WHAT IS REQUIRED — Return the lines starting at the one containing "Where should I click to: Select parcel" and ending at the one containing "Looking at the screenshot, I should pos(591,317).", both included, reproduced without any change.

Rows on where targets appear
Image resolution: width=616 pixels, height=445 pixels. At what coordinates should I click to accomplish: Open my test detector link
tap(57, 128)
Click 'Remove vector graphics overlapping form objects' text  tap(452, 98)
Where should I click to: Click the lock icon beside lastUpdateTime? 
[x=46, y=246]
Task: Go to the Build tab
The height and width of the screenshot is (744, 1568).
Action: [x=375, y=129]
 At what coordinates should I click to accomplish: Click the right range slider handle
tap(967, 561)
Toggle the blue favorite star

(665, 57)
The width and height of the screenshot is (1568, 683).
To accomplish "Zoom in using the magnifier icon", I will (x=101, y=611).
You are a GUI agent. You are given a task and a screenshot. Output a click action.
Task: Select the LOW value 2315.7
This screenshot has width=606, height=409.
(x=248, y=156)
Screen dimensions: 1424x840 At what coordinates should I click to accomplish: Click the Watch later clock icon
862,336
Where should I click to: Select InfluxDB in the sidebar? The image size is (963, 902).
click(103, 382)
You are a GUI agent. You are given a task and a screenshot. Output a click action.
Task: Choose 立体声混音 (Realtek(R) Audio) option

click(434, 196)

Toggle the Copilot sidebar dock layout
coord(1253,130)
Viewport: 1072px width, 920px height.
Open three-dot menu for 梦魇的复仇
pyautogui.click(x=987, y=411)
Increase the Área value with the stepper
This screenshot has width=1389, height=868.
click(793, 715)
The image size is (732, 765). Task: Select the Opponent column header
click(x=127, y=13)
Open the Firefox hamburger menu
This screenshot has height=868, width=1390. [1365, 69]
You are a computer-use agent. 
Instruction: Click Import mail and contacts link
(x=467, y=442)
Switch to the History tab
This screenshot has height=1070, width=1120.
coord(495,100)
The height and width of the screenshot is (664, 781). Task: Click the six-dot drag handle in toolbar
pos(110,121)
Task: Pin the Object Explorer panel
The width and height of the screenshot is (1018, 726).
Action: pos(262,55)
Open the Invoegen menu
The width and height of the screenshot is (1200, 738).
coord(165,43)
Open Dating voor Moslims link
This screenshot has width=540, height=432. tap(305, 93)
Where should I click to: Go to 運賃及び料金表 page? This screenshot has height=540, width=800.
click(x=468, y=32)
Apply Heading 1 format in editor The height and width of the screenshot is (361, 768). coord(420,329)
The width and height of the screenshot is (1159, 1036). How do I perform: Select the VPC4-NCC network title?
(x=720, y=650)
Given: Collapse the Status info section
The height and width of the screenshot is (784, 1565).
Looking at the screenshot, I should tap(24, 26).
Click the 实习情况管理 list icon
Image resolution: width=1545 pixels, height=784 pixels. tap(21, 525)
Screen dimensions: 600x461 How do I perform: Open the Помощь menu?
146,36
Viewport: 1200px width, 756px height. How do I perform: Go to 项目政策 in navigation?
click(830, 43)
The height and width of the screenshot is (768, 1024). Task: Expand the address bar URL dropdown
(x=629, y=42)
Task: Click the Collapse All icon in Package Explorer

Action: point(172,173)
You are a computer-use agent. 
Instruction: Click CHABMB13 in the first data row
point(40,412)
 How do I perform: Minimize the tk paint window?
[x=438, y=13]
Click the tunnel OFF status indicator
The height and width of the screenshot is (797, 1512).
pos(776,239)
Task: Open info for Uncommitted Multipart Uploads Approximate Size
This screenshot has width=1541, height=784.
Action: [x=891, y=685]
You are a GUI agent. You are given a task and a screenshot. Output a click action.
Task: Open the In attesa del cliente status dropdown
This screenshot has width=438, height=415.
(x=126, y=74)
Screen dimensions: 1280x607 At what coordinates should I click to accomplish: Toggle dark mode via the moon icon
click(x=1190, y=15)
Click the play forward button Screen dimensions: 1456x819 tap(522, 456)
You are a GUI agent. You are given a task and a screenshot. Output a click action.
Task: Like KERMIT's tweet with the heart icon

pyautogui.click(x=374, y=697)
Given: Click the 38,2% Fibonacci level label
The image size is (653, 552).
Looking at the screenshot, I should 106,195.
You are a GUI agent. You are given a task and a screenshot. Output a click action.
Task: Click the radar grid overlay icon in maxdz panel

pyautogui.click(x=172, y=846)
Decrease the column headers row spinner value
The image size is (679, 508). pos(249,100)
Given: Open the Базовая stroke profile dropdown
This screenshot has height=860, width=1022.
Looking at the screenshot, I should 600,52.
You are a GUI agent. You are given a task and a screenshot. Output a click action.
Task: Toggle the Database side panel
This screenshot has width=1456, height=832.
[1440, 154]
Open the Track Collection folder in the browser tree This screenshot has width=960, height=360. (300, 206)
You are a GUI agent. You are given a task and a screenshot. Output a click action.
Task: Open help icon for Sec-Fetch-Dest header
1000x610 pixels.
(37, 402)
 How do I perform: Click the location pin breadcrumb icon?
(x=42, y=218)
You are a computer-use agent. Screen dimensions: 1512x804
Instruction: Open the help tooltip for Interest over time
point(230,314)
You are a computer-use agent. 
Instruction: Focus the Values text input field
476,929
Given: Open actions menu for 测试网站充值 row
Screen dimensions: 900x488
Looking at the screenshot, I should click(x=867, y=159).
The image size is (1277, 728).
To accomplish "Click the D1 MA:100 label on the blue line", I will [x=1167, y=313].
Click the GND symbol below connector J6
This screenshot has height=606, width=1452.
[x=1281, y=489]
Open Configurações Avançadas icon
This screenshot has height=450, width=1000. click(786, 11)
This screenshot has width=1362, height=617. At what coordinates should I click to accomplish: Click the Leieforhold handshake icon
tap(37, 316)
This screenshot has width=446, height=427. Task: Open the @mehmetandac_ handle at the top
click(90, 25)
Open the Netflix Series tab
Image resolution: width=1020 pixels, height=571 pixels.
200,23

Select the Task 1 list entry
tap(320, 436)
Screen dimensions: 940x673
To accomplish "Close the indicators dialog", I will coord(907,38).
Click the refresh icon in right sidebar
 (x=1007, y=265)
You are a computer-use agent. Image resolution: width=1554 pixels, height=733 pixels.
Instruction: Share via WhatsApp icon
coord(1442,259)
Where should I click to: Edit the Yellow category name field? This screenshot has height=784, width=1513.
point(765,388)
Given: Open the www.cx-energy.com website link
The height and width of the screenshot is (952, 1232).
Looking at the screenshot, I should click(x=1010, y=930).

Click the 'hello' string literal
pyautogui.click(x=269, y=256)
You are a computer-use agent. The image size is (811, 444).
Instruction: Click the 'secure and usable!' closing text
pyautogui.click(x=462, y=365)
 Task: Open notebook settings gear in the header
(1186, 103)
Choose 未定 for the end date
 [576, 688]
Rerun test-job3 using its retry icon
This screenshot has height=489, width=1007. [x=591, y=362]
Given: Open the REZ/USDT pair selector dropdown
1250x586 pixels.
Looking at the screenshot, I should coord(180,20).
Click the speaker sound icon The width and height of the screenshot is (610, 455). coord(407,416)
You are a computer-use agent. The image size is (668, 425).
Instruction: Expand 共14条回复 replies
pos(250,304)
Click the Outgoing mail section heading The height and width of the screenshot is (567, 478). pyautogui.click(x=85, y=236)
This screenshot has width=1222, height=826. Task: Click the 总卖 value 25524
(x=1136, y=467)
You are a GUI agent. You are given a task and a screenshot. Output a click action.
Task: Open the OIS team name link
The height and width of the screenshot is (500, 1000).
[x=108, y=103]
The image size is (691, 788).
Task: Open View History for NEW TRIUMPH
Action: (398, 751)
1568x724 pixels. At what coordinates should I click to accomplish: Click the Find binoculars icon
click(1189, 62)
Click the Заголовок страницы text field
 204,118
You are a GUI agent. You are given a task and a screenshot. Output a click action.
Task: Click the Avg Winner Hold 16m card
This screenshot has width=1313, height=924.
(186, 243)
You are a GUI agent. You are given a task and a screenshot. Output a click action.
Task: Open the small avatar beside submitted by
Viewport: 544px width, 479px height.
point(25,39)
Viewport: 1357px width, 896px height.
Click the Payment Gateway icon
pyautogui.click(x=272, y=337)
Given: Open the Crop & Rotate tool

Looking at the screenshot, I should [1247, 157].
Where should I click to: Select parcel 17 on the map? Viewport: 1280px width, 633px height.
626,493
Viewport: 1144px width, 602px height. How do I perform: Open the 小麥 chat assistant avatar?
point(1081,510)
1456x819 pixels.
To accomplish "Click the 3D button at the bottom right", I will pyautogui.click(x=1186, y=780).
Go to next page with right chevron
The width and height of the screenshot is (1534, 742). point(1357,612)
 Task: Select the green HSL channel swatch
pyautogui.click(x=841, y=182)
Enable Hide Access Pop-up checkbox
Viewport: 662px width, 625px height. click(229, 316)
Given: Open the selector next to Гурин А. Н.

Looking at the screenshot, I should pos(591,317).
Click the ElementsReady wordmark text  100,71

SOLUTION TO THIS PROBLEM —
Where should I click to: Select parcel 17 on the map? Viewport: 1280px width, 633px height.
626,493
Viewport: 1144px width, 602px height. How do I perform: Open the 小麥 chat assistant avatar?
point(1081,510)
1456x819 pixels.
To accomplish "Click the 3D button at the bottom right", I will pyautogui.click(x=1186, y=780).
Go to next page with right chevron
The width and height of the screenshot is (1534, 742). point(1357,612)
 Task: Select the green HSL channel swatch
pyautogui.click(x=841, y=182)
Enable Hide Access Pop-up checkbox
Viewport: 662px width, 625px height. click(229, 316)
Given: Open the selector next to Гурин А. Н.

Looking at the screenshot, I should pos(591,317).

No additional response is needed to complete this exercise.